MN: I disagree with them. If we study the entire developmental process of various characters, we should be able to tell which part of the organism has changed first by mutation and selection, and which part is of secondary or auxiliary changes. I am interested in understanding the coordinated evolution of different characters at the molecular and developmental level.
SC: What are some of the biggest hurdles still facing molecular evolutionary biology today?
MN: Although we have the basic knowledge of molecular and developmental biology, it is not easy to know the evolutionary process of organisms because it is very complicated. We now have the complete genome sequences of humans and chimpanzees, but we know very little about the molecular basis of phenotypic differences of the two species. This is true even with the physiological differences between two different bacterial species. This difficulty arises because all the genes in the genomes interact in intricate ways. The interaction between genomic expression and environmental factors is also very complicated. However, unless we know the molecular basis of phenotypic differences between different species, we cannot claim that we have understood the evolutionary process. To achieve this goal, enormous efforts would be necessary for many years.
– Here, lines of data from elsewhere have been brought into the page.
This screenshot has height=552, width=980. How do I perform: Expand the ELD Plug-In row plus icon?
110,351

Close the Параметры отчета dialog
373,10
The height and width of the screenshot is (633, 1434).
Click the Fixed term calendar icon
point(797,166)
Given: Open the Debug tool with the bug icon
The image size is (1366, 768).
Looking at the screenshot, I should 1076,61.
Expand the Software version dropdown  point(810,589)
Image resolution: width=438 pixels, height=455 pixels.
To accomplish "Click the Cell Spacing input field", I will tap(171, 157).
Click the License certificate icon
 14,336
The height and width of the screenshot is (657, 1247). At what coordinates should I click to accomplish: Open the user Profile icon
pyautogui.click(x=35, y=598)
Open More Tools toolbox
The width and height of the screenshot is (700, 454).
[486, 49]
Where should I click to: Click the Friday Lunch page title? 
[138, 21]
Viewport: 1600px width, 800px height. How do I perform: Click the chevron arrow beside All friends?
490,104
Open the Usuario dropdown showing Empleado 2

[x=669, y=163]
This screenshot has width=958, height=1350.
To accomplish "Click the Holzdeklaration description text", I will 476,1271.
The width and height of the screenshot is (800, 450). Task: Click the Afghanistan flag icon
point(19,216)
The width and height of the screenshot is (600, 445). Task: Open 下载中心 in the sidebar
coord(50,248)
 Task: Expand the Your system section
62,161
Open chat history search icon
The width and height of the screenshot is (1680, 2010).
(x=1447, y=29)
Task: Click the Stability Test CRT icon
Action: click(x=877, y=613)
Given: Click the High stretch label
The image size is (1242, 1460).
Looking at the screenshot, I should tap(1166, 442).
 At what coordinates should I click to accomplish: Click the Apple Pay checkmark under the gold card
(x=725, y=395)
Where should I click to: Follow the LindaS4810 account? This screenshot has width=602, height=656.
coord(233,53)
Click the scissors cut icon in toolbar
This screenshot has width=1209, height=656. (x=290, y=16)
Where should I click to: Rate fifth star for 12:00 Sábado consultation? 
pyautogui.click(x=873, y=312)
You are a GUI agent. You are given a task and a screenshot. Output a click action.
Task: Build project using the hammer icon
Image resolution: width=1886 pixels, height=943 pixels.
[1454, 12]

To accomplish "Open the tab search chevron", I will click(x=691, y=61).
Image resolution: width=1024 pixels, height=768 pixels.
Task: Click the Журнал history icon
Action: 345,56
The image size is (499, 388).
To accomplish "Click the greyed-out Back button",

At the present time, it is often stated that evolution occurs by mutation, selection, and genetic drift, and there is no need to do more work. This view is similar to the idea of creation by God, where we do not need to understand how different species are produced mechanistically. However, if we want to understand every step of evolution, we cannot avoid using the most fundamental approach that depends on developmental biology and genomics.